What tends to happen (in very crude terms) is that the best land stays in agriculture and the poorer land goes for kids to ride motorbikes on or for tyre dumps or whatever. It often becomes a sort or rural slum with ponies kept in sheds, ragwort and hedges composed mainly of rusting corrugated iron.
I don't think we'll get to the situation where the British will actually do the work. The price that's paid for the goods is such that you cannot pay those doing the work more than people would get in benefits and certainly it wouldn't be a living wage
So we'd stop growing it here and import it from somewhere else where they don't pay what we regard as a living wage.

I do that, Lynne. I've always done it. I do everything possible to keep British workers (or foreigners living here) in jobs. I buy British cars or ones that have been made here. My vegetables come from Kent, I can almost see them being grown. As much as possible comes from locally grown or produced goods. Clothing is difficult but M & S say they're going to return to British made clothes. Hmm...
It seems to have run in my family because my father was like that and he would only buy Shell or BP petrol. Keeping people in jobs. Now my children think likewise and my son has carried it further and bought shares in a local company.
So don't give up, Lynne. There's a few of us around.
Eating seasonally is hard - I'm not so fond of winter veg but now that we have these protective tunnels (sorry Jim, I've forgotten their proper name) the growing seasons for fruit and veg have stretched. Hurray!
Very glad to hear the gangmaster has been found out.

I was listening to the food programme months ago about Sweden policy of actively sourcing only regional products for school and local authority catering.
It would take me back to childhood for meals but we were always properly nourished even if we didn't like the winter veg so much either. Exotic fruit and out of season veg was a treat but now its everyday fodder for all.
The growing crisis of continental transport difficulties might just be a catalyst to kickstart our planners to consider alternatives to many imports.

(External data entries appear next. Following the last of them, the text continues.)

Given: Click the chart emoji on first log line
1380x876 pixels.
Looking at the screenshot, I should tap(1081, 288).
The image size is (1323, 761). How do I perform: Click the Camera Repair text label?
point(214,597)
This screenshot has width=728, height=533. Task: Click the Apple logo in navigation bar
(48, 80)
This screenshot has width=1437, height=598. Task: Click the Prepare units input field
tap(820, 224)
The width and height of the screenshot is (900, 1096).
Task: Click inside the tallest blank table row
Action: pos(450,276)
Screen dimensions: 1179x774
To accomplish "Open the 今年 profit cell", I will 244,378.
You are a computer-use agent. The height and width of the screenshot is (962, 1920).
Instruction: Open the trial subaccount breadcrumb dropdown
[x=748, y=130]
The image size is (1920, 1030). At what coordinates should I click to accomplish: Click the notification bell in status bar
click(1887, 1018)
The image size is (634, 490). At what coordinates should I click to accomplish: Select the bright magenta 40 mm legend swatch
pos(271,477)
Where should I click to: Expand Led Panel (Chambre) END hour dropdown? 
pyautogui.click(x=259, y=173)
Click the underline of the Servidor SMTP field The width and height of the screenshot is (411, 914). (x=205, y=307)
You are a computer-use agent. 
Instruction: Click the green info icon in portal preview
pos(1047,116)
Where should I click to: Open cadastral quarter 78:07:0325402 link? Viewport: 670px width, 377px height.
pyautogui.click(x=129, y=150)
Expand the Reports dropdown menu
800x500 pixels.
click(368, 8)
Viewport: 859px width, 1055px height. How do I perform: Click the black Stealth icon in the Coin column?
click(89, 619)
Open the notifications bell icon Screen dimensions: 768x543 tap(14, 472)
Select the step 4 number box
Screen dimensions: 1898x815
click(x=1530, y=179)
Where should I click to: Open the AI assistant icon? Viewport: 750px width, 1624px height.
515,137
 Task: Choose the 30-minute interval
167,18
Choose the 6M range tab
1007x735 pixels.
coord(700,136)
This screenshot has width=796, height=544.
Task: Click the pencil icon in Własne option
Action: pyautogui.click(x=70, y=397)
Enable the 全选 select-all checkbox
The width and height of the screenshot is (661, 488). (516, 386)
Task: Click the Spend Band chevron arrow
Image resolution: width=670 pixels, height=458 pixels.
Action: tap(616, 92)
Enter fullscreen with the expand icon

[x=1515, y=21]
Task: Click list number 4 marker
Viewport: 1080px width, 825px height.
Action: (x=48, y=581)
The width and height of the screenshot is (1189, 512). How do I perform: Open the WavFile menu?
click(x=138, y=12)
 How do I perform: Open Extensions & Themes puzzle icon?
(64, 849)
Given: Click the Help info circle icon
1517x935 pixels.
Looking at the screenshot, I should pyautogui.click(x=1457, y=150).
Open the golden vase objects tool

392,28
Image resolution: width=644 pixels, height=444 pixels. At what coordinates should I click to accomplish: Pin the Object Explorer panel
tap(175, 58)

I'm genuinely not sure. The problem is our economy has shifted..
As a general rule of thumb this generation can eat organic and spend a lower proportion of their income on food than their parents did buying conventional.
Or you can compare the proportion of our income spent on food with the rest of the world
http://wsm.wsu.edu/researcher/wsmaug1...
Another graph, for the US but ours is very similar, is here
http://www.npr.org/sections/thesalt/2...
So if we shifted money back to spending on food, where is it going to come from. We're not going to get extra money, it's going to come from within the same budget. As a country we've driven up housing costs. In crude terms we haven't built enough houses, often because people with houses haven't wanted other people to build houses near them. Offer a town a new housing estate and people will protest just as they would for an airport or nuclear power station.
And look at all the other stuff people spend money on that wasn't there thirty years ago.
If we increase the proportion of our income we spend on food, then people are going to have to buy a lot less of other stuff, and we'll see growing unemployment. If everybody canceled their phone contracts, stopped buying apps, stopped renting videos and just went back to using the landline and watching broadcast TV how many would lose their jobs?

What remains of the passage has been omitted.